Extract the lines of the entries below, word for word, starting with the line that contains "The image size is (598, 480)." and going on through the line that contains "Looking at the screenshot, I should (20, 76).".

**INFORMATION SUPPLIED**
──────────

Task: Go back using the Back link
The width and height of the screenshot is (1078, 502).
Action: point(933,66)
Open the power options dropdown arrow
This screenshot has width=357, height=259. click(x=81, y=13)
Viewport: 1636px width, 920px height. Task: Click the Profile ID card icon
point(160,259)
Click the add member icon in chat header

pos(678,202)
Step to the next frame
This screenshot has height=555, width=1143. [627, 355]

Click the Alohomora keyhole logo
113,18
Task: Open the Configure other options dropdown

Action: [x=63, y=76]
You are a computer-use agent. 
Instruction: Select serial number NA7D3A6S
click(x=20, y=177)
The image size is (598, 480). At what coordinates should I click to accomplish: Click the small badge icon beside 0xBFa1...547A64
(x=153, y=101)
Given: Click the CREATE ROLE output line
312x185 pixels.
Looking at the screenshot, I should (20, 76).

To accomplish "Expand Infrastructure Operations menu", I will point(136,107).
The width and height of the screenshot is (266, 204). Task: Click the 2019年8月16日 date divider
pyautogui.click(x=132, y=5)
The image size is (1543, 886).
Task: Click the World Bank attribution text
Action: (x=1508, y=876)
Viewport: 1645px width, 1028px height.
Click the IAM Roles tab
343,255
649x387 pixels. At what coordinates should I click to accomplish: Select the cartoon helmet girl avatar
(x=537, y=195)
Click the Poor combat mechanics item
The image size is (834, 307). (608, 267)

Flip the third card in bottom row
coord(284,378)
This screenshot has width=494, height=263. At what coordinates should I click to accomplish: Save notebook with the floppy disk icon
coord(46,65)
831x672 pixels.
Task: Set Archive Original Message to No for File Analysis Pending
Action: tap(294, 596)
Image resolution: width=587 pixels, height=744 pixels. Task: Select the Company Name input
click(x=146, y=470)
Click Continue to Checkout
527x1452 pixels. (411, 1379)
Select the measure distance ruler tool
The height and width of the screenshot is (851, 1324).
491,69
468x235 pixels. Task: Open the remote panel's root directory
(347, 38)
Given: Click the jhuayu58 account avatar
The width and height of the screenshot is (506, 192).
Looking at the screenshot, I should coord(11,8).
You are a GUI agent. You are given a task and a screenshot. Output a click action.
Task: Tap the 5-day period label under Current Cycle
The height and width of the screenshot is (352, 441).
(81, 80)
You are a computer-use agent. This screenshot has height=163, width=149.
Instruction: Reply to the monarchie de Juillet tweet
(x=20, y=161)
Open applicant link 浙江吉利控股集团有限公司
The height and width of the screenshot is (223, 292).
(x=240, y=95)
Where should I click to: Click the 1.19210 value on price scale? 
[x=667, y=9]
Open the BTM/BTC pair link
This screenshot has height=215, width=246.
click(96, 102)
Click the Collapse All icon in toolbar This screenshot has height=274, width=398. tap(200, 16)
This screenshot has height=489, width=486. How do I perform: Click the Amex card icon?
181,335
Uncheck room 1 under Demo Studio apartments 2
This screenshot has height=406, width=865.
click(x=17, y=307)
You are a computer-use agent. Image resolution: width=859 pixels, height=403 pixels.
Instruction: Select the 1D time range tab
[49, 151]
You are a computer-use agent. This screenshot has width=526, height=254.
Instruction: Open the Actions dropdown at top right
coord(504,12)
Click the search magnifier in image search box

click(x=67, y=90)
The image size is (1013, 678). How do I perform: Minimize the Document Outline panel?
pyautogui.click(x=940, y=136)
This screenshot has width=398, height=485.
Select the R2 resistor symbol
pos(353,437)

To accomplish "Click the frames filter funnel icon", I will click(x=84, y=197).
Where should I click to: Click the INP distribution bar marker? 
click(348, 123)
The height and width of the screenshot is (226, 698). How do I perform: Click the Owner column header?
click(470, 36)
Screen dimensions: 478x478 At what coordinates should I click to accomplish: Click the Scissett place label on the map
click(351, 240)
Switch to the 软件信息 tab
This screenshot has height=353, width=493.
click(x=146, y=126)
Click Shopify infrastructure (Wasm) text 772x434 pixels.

──────────

**FULL RESPONSE**
The image size is (598, 480). At what coordinates should I click to accomplish: Click the small badge icon beside 0xBFa1...547A64
(x=153, y=101)
Given: Click the CREATE ROLE output line
312x185 pixels.
Looking at the screenshot, I should (20, 76).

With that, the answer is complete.